Now every so often it makes a high pitched whirring sound that changes with rpm. I checked the tensioner and it is indeed too tight. I know I can fix it but I want to make sure I do it right. Is this how I should do it?:

  1. Timing covers off. Serp belt off (Mark direction of rotating for re-installation). Rotate Crank until Cam is at TDC. Check that flywheel is at TDC.
  2. Loosen tensioner. Readjust and check tensioner. Check that everything is still at TDC.
  3. If it’s not: keep loosening and readjusting tensioner until both sprockets aren’t moving off of TDC.
  4. Rotate Crank 2 full rotations with the last 1/4 turn being uninterrupted. Check that the tensioner is still properly tensioned. (If it’s not…?)
  5. Button everything back up and pray.

I don’t suppose I could do an easy way out and forego the TDC nonsense and just loosen and readjust the tensioner?
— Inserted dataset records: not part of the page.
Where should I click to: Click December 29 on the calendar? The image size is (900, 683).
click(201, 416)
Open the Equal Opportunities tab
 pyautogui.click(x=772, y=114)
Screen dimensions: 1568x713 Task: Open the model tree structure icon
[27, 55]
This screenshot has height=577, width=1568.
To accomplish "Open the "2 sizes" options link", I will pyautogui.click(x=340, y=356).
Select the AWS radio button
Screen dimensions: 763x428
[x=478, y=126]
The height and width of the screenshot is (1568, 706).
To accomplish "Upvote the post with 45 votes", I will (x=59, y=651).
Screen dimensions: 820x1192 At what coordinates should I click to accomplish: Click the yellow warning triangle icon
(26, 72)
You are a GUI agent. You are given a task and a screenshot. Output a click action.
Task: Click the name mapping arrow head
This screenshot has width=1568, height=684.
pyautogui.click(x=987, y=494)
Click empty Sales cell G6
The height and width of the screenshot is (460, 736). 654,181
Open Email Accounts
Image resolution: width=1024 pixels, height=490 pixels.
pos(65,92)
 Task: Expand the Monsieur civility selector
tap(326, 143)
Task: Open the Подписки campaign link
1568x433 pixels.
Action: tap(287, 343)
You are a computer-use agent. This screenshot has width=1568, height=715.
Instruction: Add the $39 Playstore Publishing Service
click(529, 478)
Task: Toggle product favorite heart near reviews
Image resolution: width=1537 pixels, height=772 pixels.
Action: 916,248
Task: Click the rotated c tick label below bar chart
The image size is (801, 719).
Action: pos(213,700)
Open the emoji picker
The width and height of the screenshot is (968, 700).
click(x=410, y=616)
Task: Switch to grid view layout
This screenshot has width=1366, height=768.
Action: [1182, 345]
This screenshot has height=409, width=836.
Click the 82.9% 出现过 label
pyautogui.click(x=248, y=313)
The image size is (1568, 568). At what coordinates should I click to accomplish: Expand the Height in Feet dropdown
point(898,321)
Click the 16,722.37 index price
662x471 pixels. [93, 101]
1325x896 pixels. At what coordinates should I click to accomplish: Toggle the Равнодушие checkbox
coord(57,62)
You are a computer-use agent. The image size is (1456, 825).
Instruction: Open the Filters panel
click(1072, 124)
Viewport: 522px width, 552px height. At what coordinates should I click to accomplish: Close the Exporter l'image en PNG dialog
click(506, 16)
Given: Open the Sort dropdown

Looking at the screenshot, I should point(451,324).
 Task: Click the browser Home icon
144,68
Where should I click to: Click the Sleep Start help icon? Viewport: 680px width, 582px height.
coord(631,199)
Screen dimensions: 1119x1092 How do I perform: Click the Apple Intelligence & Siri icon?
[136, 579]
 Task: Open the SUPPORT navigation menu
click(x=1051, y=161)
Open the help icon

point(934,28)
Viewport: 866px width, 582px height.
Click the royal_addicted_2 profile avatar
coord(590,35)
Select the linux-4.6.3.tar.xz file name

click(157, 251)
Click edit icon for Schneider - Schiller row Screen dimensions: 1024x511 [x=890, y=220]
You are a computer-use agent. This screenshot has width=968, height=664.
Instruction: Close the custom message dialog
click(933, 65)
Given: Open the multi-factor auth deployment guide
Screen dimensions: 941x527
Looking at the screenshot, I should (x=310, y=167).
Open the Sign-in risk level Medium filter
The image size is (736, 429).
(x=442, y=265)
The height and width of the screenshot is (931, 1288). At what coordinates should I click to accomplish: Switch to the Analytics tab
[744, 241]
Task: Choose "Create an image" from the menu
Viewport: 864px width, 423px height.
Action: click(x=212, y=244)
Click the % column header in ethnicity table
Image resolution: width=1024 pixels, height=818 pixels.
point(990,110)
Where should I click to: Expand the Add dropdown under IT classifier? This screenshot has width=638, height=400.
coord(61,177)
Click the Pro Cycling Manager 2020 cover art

Am I causing serious damage to the car by driving it this way?

Attached is where my tensioner is at and what I used for instructions.

99’ GLS 2.0L Manual Tranny, AEG Engine code. 86,000 mi

Thank you,


The timing belts I’ve replaced there’s a specific way to check the tension. On my Pathfinders it’s a feeler gauge. You check the distance between the sprocket and the belt at a specific point outlined in the manual. You either loosen or tighten the belt and use the correct gauge.

The other procedure many mechanics use (because it’s easy)…is the twist test. At the widest point between sprockets…twist the belt. If it can twist past 45 degrees…it’s too loose…if you can’t twist to 45 degrees it’s too tight.


Just loosen and readjust the tensioner.


On my Corolla anyway adjusting the tensioner doesn’t affect the timing mark alignment. That mark alignment (provided the cam and crank gears are aligned initially correctly) is determined by the number of belt teeth between the cam gear and the crank gear, and the tensioner adjustment doesn’t change that relationship.

Every car is different. Ray has said it is a considerably more difficult job to get all this correct when there are two cam gears to deal with, vs one cam gear, like on my Corolla.

In any event, good idea to make sure the timing mark alignment is correct after adjusting the tensioner or doing anything else with the timing belt, before buttoning the covers up. I manually rotate the crankshaft 3 or 4 complete revolutions and re-check.

And always be aware when doing timing belt work that gadgets are moving around like crazy inside the engine even though you can’t see them, so if you rotate the engine crankshaft independent of the camshaft – like if the belt isn’t on there tight and the cogs are slipping – you can damage the valves by bumping them into the pistons.